## [Exercise description]
Begin with the line containing "Zoom out with the minus button" and reproduce it and all later lines exactly, through the last line of the records. Add nothing else.

:: Information given

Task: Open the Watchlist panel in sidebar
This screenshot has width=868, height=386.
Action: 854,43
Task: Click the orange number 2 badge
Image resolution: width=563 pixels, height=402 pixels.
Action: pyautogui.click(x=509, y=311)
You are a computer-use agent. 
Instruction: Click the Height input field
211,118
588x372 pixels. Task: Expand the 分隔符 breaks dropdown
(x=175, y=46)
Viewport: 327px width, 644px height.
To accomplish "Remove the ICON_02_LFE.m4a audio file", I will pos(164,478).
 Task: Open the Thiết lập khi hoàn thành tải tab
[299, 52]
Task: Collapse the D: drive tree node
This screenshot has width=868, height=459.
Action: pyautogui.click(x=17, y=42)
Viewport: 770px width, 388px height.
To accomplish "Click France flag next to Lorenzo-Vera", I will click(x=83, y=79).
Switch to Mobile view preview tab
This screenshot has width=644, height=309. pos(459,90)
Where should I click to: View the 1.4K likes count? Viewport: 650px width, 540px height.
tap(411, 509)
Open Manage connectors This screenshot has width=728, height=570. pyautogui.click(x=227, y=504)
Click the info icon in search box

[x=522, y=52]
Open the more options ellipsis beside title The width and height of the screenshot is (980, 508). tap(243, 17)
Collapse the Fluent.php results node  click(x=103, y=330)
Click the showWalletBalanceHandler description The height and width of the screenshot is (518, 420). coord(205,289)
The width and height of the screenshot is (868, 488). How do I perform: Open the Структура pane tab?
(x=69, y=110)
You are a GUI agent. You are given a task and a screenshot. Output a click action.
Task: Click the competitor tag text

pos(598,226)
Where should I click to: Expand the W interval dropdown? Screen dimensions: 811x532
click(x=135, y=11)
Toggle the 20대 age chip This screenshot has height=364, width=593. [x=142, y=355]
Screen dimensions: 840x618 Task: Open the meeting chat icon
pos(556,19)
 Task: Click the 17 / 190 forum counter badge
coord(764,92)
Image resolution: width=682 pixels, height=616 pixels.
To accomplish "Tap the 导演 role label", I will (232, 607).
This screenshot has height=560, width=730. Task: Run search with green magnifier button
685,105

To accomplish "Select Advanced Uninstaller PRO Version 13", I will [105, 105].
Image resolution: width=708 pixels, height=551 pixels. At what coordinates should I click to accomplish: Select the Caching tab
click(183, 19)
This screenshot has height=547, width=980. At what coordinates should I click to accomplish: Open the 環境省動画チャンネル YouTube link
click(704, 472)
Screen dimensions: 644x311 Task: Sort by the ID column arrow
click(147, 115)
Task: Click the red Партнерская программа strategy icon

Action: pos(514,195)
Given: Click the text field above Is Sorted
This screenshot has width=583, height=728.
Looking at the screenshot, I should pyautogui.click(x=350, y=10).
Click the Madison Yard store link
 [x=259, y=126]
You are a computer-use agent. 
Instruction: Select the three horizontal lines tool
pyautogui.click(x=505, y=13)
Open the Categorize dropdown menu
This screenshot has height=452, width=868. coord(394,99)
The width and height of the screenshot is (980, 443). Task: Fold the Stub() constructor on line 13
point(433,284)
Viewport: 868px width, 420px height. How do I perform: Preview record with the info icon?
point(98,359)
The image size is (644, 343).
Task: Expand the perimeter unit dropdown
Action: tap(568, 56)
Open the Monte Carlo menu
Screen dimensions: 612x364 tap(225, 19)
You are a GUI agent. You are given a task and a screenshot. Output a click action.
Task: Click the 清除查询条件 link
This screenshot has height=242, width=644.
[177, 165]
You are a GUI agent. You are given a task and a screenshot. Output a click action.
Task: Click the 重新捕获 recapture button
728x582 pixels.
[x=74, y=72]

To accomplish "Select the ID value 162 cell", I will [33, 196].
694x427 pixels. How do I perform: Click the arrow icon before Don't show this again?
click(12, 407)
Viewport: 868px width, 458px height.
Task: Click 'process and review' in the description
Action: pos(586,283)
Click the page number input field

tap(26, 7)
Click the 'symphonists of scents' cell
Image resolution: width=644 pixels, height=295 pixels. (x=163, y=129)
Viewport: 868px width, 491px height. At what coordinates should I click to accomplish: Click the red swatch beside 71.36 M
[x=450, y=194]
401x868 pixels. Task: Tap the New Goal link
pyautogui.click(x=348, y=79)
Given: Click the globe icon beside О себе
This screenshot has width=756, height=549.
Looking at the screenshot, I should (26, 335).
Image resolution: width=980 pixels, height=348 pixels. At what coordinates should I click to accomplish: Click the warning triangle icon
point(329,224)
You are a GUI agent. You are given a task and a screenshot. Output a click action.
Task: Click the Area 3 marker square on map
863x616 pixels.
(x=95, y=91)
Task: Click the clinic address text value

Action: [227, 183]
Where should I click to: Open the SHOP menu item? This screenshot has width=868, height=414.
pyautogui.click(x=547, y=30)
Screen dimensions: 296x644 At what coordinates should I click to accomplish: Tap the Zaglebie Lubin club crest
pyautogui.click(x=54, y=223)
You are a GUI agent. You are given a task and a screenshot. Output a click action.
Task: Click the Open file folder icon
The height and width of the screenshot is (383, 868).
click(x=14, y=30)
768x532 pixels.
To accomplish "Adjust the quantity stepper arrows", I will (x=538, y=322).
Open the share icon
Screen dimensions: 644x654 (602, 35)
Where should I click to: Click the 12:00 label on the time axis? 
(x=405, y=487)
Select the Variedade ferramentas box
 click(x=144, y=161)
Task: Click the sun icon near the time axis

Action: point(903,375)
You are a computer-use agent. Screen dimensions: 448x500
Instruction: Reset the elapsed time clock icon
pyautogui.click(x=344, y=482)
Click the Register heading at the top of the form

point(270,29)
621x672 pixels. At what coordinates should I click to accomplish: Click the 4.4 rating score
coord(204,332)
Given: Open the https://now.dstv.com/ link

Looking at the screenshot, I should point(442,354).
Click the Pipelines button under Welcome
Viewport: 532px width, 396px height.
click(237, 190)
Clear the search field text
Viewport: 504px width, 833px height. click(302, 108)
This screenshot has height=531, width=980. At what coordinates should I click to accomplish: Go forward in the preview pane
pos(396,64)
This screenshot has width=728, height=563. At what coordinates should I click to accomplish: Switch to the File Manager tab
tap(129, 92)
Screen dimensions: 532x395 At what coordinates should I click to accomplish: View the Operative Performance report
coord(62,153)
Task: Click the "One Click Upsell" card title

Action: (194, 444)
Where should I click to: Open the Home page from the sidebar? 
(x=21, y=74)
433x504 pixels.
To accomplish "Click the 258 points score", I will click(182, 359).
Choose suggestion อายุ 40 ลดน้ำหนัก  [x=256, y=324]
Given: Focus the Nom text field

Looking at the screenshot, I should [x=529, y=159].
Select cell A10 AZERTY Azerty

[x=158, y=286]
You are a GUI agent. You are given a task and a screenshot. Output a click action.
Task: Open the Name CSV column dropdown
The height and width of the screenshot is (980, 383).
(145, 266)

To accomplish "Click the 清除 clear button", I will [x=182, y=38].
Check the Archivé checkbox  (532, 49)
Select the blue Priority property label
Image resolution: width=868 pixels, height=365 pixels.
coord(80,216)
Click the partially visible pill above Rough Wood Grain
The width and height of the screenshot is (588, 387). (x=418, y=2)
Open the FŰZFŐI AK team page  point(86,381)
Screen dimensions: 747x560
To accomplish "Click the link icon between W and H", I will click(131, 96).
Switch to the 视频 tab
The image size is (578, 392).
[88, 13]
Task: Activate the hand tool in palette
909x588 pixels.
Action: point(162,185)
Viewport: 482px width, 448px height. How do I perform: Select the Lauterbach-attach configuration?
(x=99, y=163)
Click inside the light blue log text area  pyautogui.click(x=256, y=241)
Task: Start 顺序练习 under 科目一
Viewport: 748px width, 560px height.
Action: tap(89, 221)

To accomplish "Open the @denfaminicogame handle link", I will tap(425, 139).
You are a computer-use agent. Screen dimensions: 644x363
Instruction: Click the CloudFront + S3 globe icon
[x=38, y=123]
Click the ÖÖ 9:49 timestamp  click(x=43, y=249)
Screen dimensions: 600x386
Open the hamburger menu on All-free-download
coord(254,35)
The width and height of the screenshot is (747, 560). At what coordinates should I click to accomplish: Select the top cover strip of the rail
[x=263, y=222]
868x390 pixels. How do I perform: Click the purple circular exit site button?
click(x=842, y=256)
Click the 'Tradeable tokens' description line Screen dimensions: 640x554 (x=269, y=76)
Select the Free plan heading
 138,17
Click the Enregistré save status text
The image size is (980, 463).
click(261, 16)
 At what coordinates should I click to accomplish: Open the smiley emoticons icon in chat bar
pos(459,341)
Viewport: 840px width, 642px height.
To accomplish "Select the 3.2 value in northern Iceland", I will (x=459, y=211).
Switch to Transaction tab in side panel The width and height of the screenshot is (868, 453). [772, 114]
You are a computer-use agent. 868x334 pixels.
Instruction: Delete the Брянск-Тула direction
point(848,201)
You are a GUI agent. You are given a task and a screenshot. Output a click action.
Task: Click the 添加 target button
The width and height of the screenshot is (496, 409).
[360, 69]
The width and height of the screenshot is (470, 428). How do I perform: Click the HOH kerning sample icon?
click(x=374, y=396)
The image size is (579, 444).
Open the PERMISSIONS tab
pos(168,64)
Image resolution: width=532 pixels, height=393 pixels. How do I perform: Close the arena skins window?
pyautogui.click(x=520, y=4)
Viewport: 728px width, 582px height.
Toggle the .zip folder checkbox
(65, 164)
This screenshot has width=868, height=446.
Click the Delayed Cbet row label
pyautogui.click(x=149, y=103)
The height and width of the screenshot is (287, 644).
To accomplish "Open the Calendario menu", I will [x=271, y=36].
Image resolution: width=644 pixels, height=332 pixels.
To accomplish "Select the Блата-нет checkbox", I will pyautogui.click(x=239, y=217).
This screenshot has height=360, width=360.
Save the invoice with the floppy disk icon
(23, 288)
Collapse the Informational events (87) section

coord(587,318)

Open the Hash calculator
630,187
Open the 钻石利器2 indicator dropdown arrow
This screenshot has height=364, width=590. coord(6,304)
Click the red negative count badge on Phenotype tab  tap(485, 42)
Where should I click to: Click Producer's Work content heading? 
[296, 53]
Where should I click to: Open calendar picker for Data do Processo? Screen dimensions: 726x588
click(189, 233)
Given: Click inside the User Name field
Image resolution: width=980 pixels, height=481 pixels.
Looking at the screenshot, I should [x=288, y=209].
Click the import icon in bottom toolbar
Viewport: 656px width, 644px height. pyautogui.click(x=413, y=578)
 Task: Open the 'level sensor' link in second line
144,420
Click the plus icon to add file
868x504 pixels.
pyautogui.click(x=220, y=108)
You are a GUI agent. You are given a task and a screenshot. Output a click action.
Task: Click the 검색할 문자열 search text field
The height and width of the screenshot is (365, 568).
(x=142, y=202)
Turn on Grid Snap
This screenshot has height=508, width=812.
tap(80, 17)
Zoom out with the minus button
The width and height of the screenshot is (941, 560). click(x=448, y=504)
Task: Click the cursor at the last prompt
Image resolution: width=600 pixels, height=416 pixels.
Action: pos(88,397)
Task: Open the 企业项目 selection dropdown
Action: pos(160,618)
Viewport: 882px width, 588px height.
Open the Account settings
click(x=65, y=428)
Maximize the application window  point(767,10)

::::

## [Solution for this problem]
Zoom out with the minus button
The width and height of the screenshot is (941, 560). click(x=448, y=504)
Task: Click the cursor at the last prompt
Image resolution: width=600 pixels, height=416 pixels.
Action: pos(88,397)
Task: Open the 企业项目 selection dropdown
Action: pos(160,618)
Viewport: 882px width, 588px height.
Open the Account settings
click(x=65, y=428)
Maximize the application window  point(767,10)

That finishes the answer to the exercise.